Getting here took a long time. First a flight to Seattle, then a connection to Fairbanks, followed by a coach to Coldfoot Camp and a final stage by minibus. It’s long after midnight and I’m shivering outside a snow-covered lodge in Wiseman, Alaska (population: 14), two hours north of the Arctic Circle, wrenching my tripod so the camera points straight upwards and trying like a fool to capture what essentially cannot be captured. I’m looking at the Northern Lights.
The aurora borealis, the result of electrically charged particles causing havoc in the upper atmosphere, is the reason I’m here in America’s biggest state. For months I’ve been consulting the University of Alaska’s Geophysical Institute space weather forecast website, becoming a temporary expert on exciting things like X-ray flux and the Carrington rotation. The tour company runs nightly viewing excursions to this lodge, in which visitors like me can sit in comfort drinking hot chocolate while a guy in US military snow gear stands outside scanning the skies like a UFO nut.
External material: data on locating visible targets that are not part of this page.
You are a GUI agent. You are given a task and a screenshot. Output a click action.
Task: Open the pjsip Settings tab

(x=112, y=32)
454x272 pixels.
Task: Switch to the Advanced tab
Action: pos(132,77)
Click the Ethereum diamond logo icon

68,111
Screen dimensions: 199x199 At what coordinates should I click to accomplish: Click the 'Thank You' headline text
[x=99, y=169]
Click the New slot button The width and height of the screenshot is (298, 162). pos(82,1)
Tonight is average: a few splashes of green separated by 20-minute interludes of Arctic night, and then it’s back to camp on the minibus. Having come all this way, I vow to pay another $60 and come back again tomorrow. This turns out to be the right decision. For a couple of hours, on and off, we are treated to quite a display, which the Alaskan lodge-keeper tells us is one of the best he’s witnessed this season. I doze happily all the way back from this second outing, satisfied that I got what I came for, and look forward to 12 hours’ sleep the following night.
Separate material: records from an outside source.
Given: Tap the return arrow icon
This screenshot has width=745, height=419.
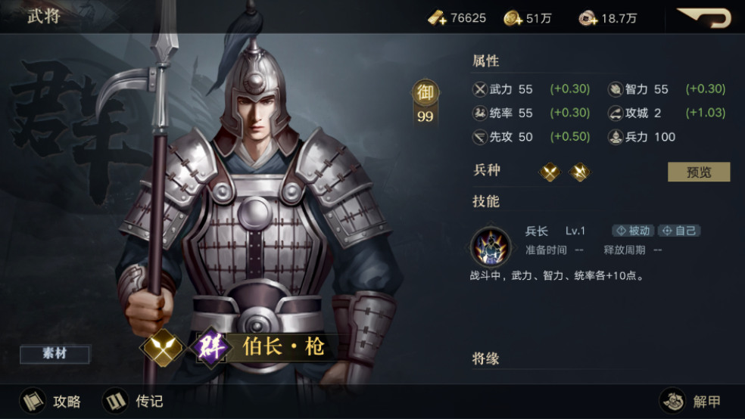Looking at the screenshot, I should click(x=705, y=17).
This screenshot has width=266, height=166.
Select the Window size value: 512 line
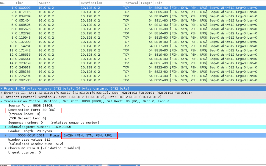pos(29,140)
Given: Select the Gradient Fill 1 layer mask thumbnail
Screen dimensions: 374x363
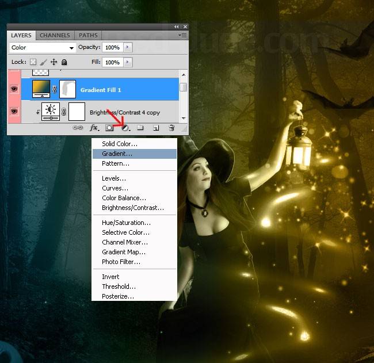Looking at the screenshot, I should coord(68,89).
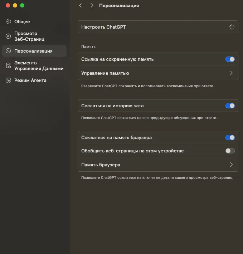Expand Управление памятью chevron
Screen dimensions: 243x254
click(231, 73)
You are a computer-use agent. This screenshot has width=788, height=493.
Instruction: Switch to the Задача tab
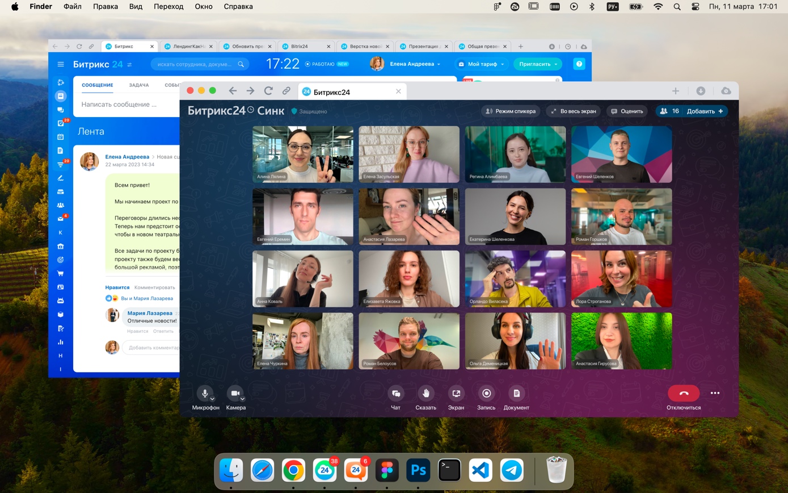pos(138,85)
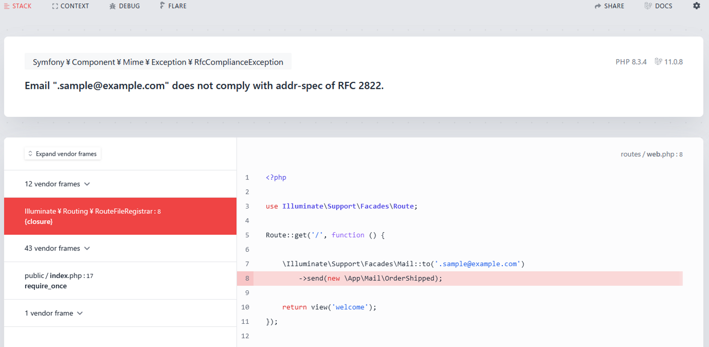Click the Context brackets icon
The height and width of the screenshot is (347, 709).
point(55,6)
Tucked up in bed almost 24 hours later, I find myself awake at 2 a.m. and think, what the hell, I’ll poke my head outside and see if anything’s happening. And lo, aliens have invaded. All across the sky are fissures and spirals in pink, purple and yellow. At minus 30 degrees you can be covered in snow and not get wet, because the white stuff never thaws enough to soak through your outer layer of clothes, so I give up on taking photos, live in the moment and lie on my back in the snow watching the laser show directly overhead.
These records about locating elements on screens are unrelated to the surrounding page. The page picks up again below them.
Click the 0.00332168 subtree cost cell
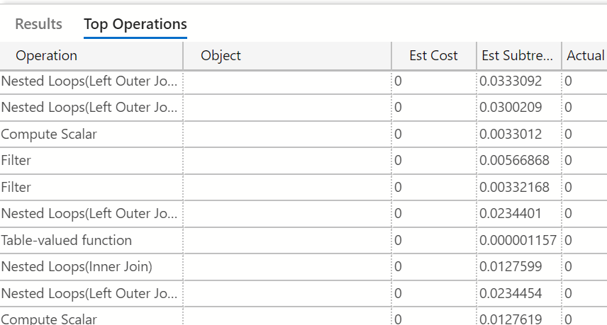This screenshot has height=325, width=607. click(514, 187)
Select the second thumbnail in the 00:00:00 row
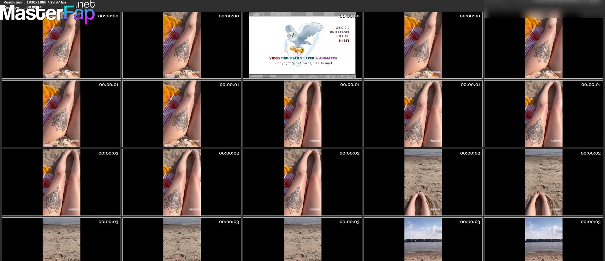Image resolution: width=605 pixels, height=261 pixels. (182, 45)
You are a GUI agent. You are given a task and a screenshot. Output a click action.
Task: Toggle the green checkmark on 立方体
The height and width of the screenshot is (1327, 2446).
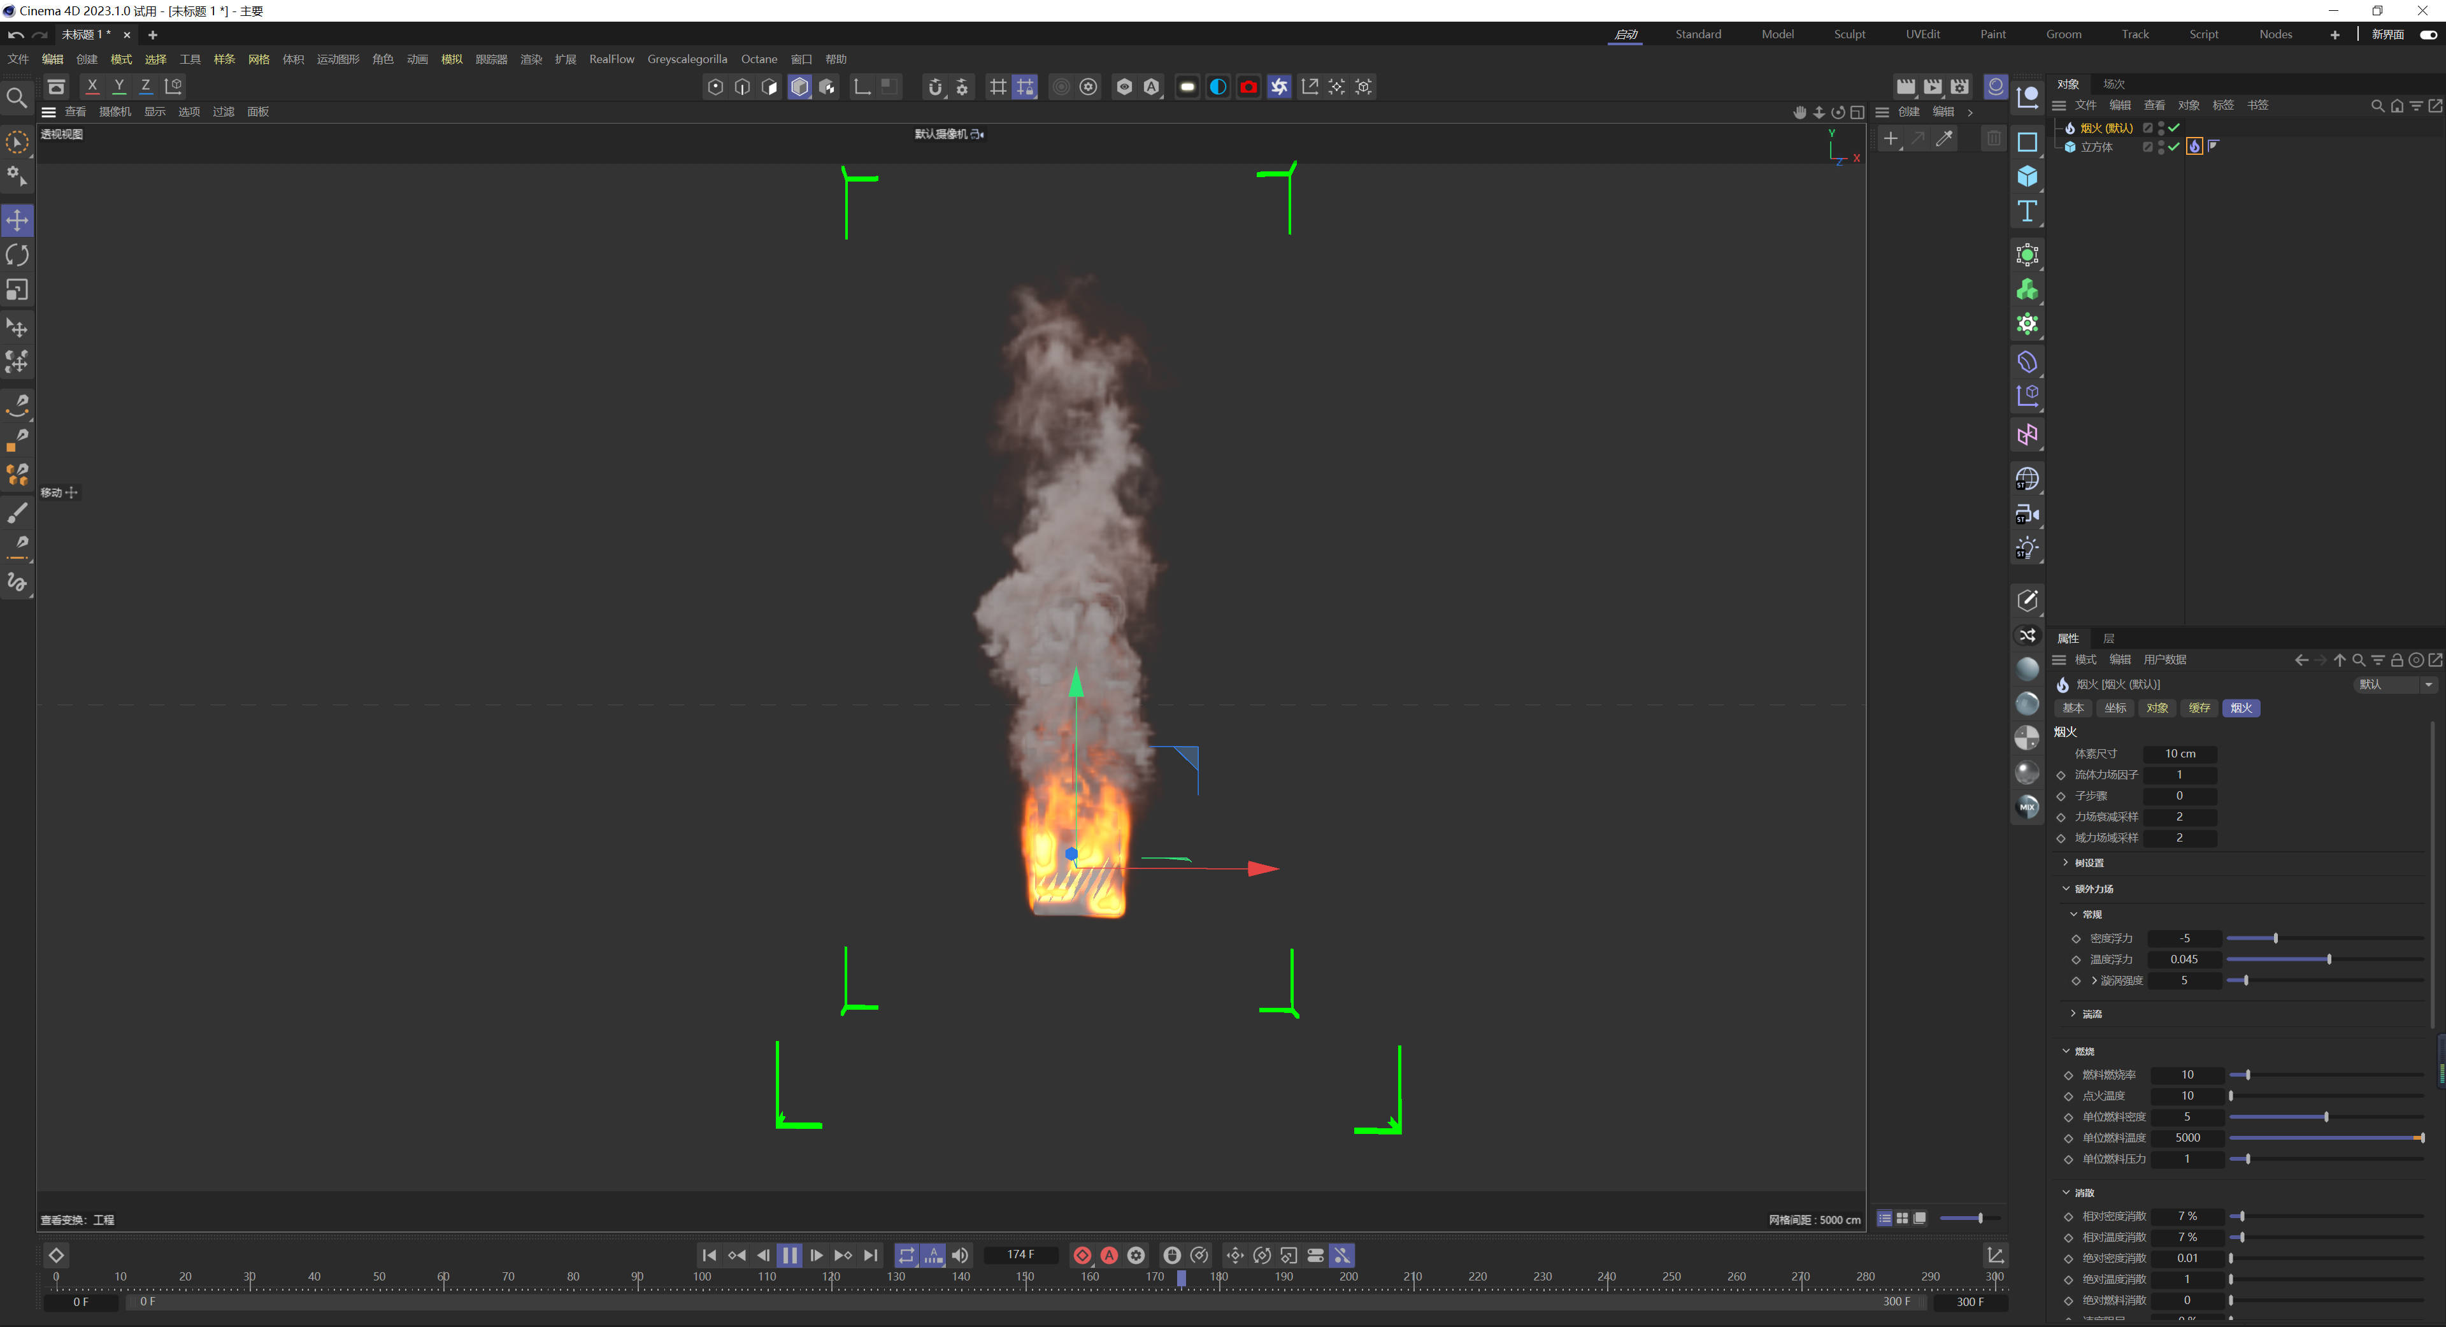coord(2173,147)
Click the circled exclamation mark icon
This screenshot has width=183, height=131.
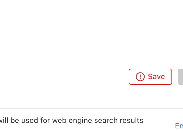tap(140, 77)
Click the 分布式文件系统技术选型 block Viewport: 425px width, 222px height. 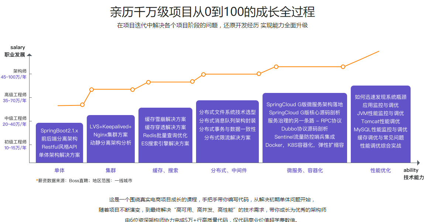227,132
Since it is only to be seen at these latitudes, most of us experience the aurora only through photographs. There are two problems with this: first, a still image can’t convey the sheer kinetic energy of the lights, which are never still, warping and swirling for as long as they’re visible. Second, digital camera sensors are really only sensitive to the green hues, meaning even the best photo reproduces only a fraction of the range of colours. So whenever you see a photo of the aurora borealis that takes your breath away, be aware that the reality was even more breathtaking. You really do have to see it for yourself.
Which is why, as you read this, I’m in the far north of Finland trying again. Keep your gloved fingers crossed for me.